Her goal is to help remove the debris by lifting it off with air bags where necessary, repair broken coral, train local people to do similar work, and assist communities in restoring their reefs over the long term. She created the Tsunami Reef Action Fund to raise money and support and is enlisting a global network of scientists created as a kind of scientific version of the aid group Doctors Without Borders.


Other scientists will join her in Asia to provide aid before the damage worsens. "This is a race against the clock, and every 24 hours counts," she said.


Coral reefs in Southeast Asia are the richest in the world, Brosnan said, with more species than almost anywhere else on Earth. The coral formations themselves are the foundation of that diversity, like old-growth trees in a Northwest forest.


About 5 percent of the reefs off the coast of Thailand -- and up to 50 percent around some exposed islands -- were damaged by the tsunami, according to the U.N. Development Programme, which is helping with the cleanup.


The damage is doubly troubling because the reefs support fisheries that many Asian communities rely on for food and to attract tourists.


"The reefs to these people are what supermarkets are to us," said Brosnan, 47. "They're where they go to get dinner. If the reef's gone, the supermarket's gone."


Brosnan has been working round-the-clock e-mailing other scientists, lining up equipment, seeking donations and planning travel to areas in Thailand and Sri Lanka where reefs were hardest hit. She will leave for the region today.


It will be her first return to Asia since the plane crash more than four years ago. She was there to speak at a coral reef symposium in Bali about the need to monitor coral reefs to help communities.


Her last memory of Indonesia is of diving on a reef with a sea turtle swimming alongside her.


She and Courtney were on their way from Taipei to Portland when their 747-400 disintegrated into flames as the pilot attempted to take off on a closed runway in a typhoon.

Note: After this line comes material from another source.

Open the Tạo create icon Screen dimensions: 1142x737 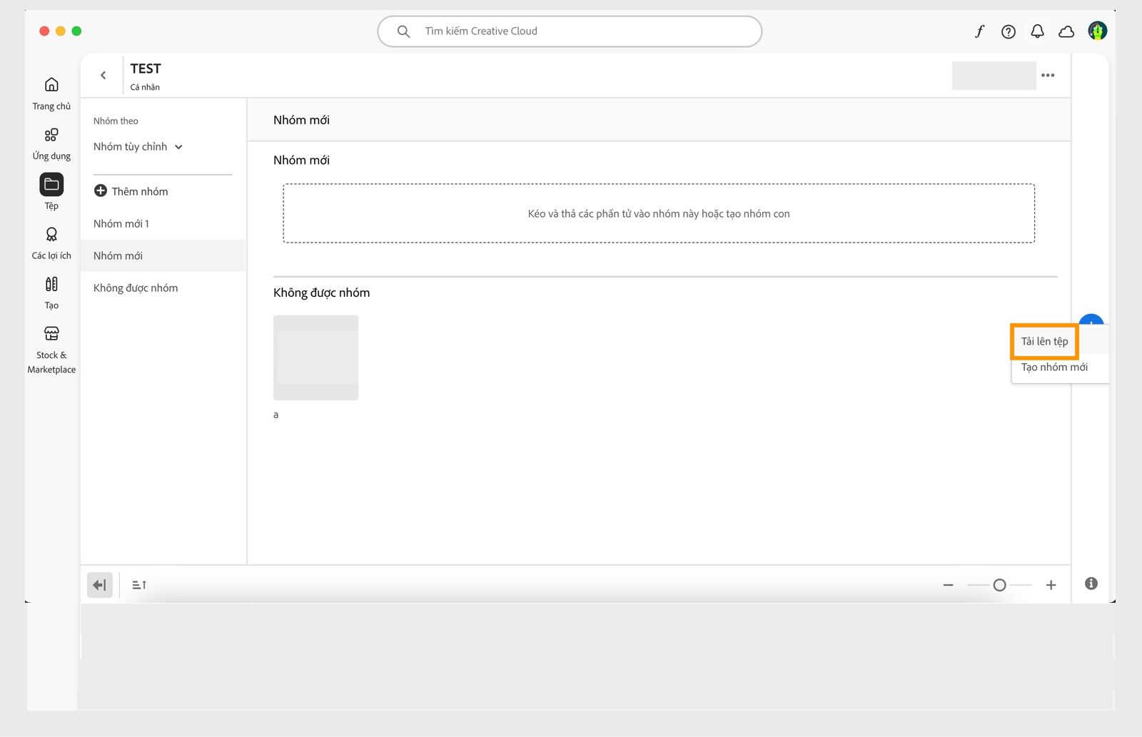51,284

Local people she didn't know helped her with money and support in the following days, as Courtney lay in a hospital.


"You're wondering, 'How can anything good come from this?'" she said. "But these are people who cared, who said, 'What can I do to help?' And then it becomes your turn to help."

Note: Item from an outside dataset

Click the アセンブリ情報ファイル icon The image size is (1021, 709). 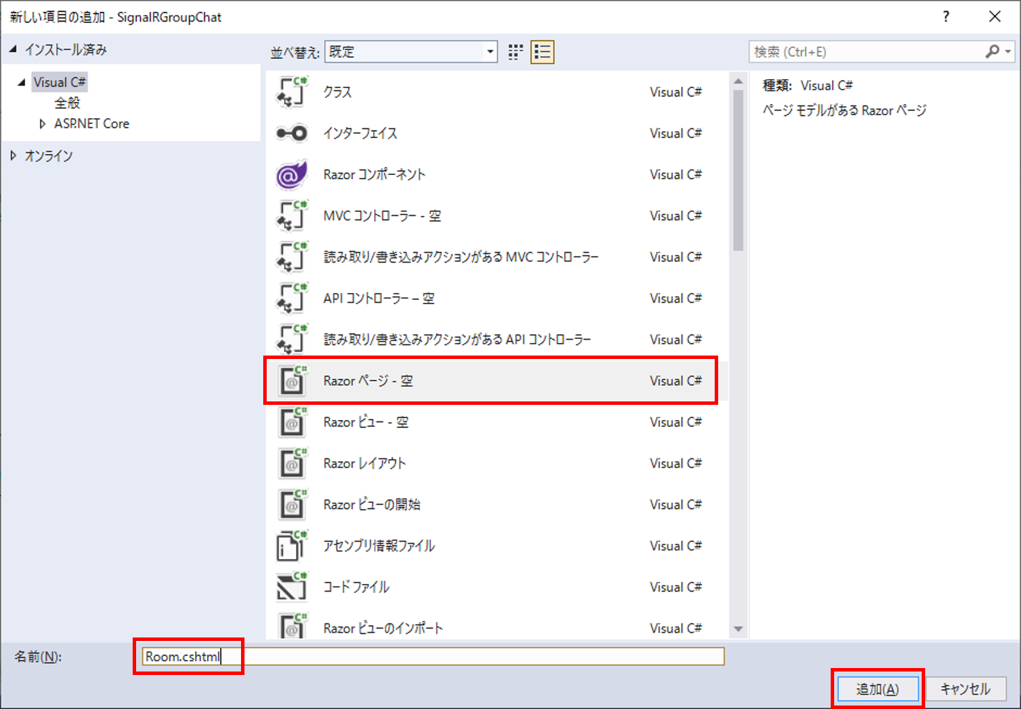(x=292, y=546)
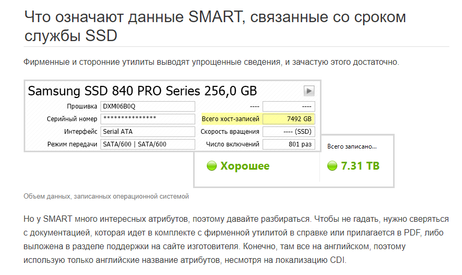Click the empty dashed field above 7492 GB

(x=288, y=106)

Brosnan has mended coral reefs before. She studied the effects a volcanic eruption on the Caribbean island of Montserrat had on surrounding reefs. When the island needed a new harbor to replace one ruined in the eruption, she led an effort in 1997 to move coral formations that stood in the way.


Divers chiseled the formations loose and cemented them to rocks in a new location. The relocated reef is now flourishing.


She envisions similarly reattaching sections of reef knocked loose by the tsunami and is stocking up on marine epoxy to help cement them back in place. She has received e-mails seeking help in repairing once-colorful dive sites now reduced to rubble, and has e-mailed directions for securing delicate, living sea fans torn from their perches by waves and debris.


It may also be possible to "reseed" sections of reef with living coral fragments to encourage their regrowth.


Although coral reefs have long endured natural calamities such as earthquakes and tsunamis, they may no longer recover as readily. Reefs worldwide are dying from global warming, and in 1998 the worst reef die-off in history hit Asian corals especially hard, said Mark Hixon, a professor of marine biology at Oregon State University.


"It's a highly stressed ecosystem," said Hixon, who is helping Brosnan. "The problem is that something like (the tsunami) is being added on top of all these other stressors that human activity has already added."


"I don't want to just go and do science for the sake of doing science," Brosnan said. "I want to do something to make a difference for people who have lost everything."


Had she not nearly lost everything herself in the plane crash four years ago, she might not know how big a difference there is to make.


"I think I still would have wanted to help," she said. "Would I be going back? Would I be sacrificing as much? Would I be talking to people who've been through a tsunami and know what to say to them? No. No way."